Before we dive into whether you need 120Hz for video editing, let’s understand what refresh rate means. Refresh rate is measured in Hertz (Hz) and it denotes how many times per second your monitor updates its display image. A 60Hz monitor will update its image 60 times per second while a 120Hz monitor will update its image 120 times per second.
What are the Benefits of Higher Refresh Rates?
A high refresh rate can provide several benefits while video editing, such as:
- Smoother Motion: Higher refresh rates make motion appear smoother and more fluid, which can be beneficial when working with videos that have fast movement.
- Reduced Eye Strain: A higher refresh rate can reduce eye strain and fatigue when working for long hours.
- Better Responsiveness: Higher refresh rates can also make your mouse movements feel more responsive and accurate.

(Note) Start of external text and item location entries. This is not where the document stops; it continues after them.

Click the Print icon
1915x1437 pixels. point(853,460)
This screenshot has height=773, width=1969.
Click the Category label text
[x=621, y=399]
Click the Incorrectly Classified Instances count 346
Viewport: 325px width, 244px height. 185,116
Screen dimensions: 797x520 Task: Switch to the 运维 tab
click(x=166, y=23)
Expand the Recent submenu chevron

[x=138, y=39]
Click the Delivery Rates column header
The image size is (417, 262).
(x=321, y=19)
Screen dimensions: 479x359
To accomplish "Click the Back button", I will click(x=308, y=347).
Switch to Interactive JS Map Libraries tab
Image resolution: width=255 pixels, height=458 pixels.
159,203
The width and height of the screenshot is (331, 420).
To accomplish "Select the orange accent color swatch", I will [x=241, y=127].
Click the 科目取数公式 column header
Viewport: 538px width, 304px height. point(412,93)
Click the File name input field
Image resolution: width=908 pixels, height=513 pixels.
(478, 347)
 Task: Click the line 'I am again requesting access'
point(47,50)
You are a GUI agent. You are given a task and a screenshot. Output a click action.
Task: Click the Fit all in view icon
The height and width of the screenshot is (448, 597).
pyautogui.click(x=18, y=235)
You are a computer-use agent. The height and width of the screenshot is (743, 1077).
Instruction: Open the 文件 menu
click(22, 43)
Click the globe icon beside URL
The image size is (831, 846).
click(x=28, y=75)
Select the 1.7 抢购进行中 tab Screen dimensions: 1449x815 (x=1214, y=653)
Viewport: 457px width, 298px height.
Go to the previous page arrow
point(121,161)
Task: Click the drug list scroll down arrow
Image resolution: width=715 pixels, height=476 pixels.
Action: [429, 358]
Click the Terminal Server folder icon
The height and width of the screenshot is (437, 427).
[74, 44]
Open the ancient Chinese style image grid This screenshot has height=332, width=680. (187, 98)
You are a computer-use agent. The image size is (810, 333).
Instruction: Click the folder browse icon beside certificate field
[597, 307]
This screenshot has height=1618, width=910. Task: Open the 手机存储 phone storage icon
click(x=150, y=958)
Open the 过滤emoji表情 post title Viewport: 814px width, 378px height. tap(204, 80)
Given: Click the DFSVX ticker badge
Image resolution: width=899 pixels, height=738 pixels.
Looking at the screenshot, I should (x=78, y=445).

Do You Need 120Hz for Video Editing?
Now that we know what refresh rates are and their benefits let’s discuss whether you should go for a 120Hz monitor specifically.
If you work with videos that have a lot of fast motion, such as action scenes or sports videos, a higher refresh rate can be beneficial. The smoother motion will make it easier to edit and ensure that you’re not missing any details in the footage.
However, if you work with slower-paced videos or mainly focus on color correction and grading, then a higher refresh rate might not be necessary. In this case, you might want to invest in a monitor with better color accuracy or resolution.
In conclusion, whether you need 120Hz for video editing depends on your personal preferences and the type of video editing work you do. While there are benefits to having a higher refresh rate, it’s not always necessary. Consider your workflow and priorities before investing in a monitor with a higher refresh rate.